A bit like the spirit of God, the linguistic clergy often believe the beauty and soul of grammar and language is contained within the rules. Which makes the rules sacred and must be obeyed in worship of that beauty. It’s sort of like the town in Footloose with rules against dancing so decorum must be maintained to preserve that beauty and order of the town.
Yet, like that town, the more rules that are imposed, the more others desire to break them. Yeah, I’m looking at you Kevin Bacon and Patrick Swazye and your dirty dancing. I’m also looking at the “u r up?” people texting culture and using cultural slang. “A’ight?”
While I do get loose with rules, I also empathize with the grammar guard and their belief rules are important. In the age of online dating or romance via text, not knowing the difference between “your” and “you’re” can be a turn off to a prospective dating partner. And I’m still counting how many Caucasians online in the dating world can’t spell “Caucasian.” Or how a passionate political argument can turn into farce when someone holds up a sign that says,” Use your brain, morans!”

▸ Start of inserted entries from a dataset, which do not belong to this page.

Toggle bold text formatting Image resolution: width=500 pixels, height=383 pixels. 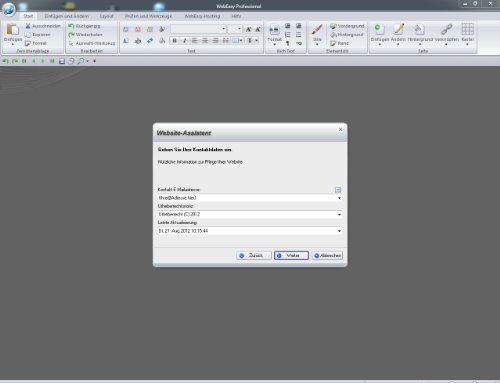pyautogui.click(x=174, y=40)
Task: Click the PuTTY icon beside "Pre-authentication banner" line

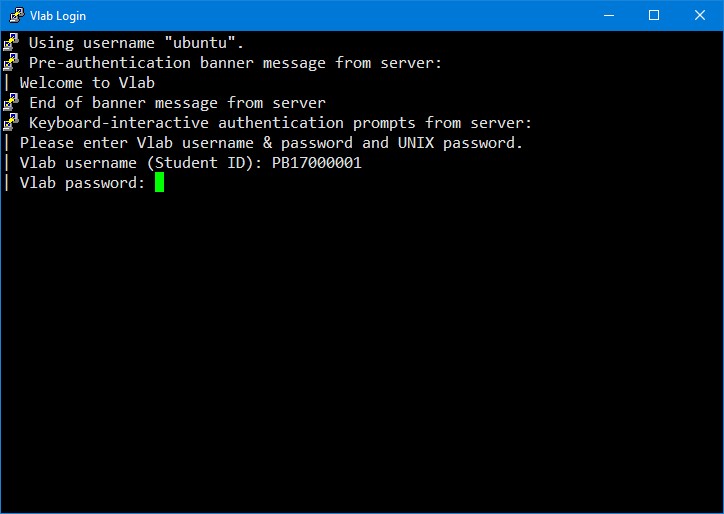Action: (11, 62)

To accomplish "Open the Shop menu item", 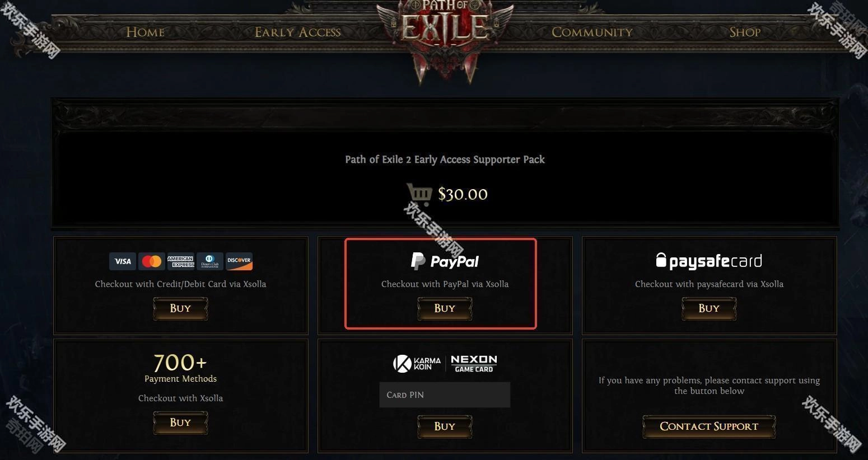I will (745, 32).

And at the same time, when someone hounds you because you end a sentence with a preposition, it’s hard to see them as a person who loves rules and is suffering seeing them infringed. Instead it comes off as a ruler who attempts to reign over their subjects via a totalitarian regime of rigid language.
The perception is why many of us rebel against the first form of grammarian that we encounter in life: the English teacher. Often a person who teaches English in a way that downplays it as a method of communication and sharing ideas. Instead, they present it a battery of hard-to-understand and often contradictory rules (i after e, except after c).

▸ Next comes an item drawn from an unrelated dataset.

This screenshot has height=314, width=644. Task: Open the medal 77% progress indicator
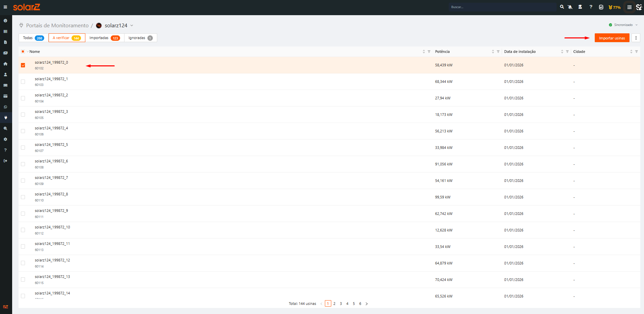click(x=615, y=7)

Grammarians as writers honestly love and understand rules. But they inadvertently rub people the wrong way because they don’t understand other people who are impatient and simply want the most expedient way to communicate. Impatience that wishes to cut through grammar rules to communicate faster; like a shortcut that takes you off the designated sidewalk route.

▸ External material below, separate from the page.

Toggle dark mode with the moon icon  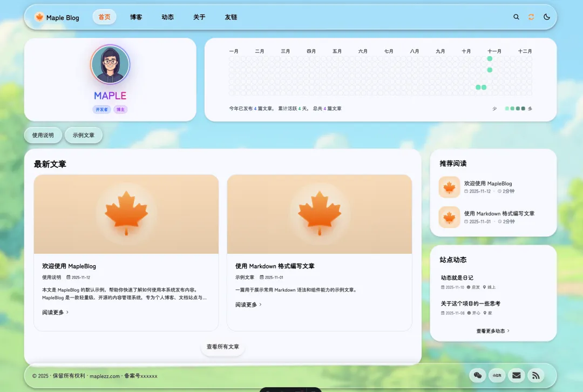546,17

A grammarian may love fine literary works, but in their own work, may often write like a technocrat. Precision is shown in the language, but the soul within the sentences seem vacant. Like performing sex for only procreation instead of pleasure. The job is done. It’s acceptable. Nothing more to see.
Or they may write like a jazz artist. A musician who uses rules and techniques at such an intricate level, they can only be understood and appreciated by other technical musicians. Some in that group would say, “Oh look, he changed the time signature of the rhythm!” And then gush and snicker among themselves. All of which comes off as some sort of inside joke.
They are using language masterfully, yet they fail to communicate to most people outside the group.
Writer number two: People who understand people. But not words.
They have an emotional sense and great emotional insight about the people around them. That can intuitively feel how they others thirst for words, knowledge or emotional drama. They are emotionally intelligent. Or have felt pain that has opened them up to hearing and learning insights from the lessons the world has to offer.
Often these people are wise, but lack the ability to tap and share that knowledge in words.
That’s often the bottleneck for them. In the attempt to marry their emotional insights with the right words in order to share them with others , each word paring they attempt seems like a bad date. Frustrated, the writer often seeks the third kind of writer.
Writer number three: People who understand words and people.
This combination makes for powerful writers. They feel that emotional thirst in people for ideas and information and they know how to quench it with language. While they have respect for words and rules, that doesn’t mean being an inflexible grammarian. Instead, they are adept at knowing when to use and break the language standards in order to squeeze the power and emotion from those very rules and words others use to restrain thought.
Instead of restraint, such writers help us see beyond sight with their words. They are skilled at making even technical content feel more emotional and oddly intuitive despite the complex subject matter. That is why the right author often needs to come along to explain an idea or topic in a way that other writers couldn’t.
It takes a while to become the third writer. In my business, I don’t often see it. I see many of the first two. A lot of people in my business are grammatical and can write technically correct and flawless content. A lot of people know what they want to say but can’t.
The third is usually the person who can make it happen. We need a few more of them.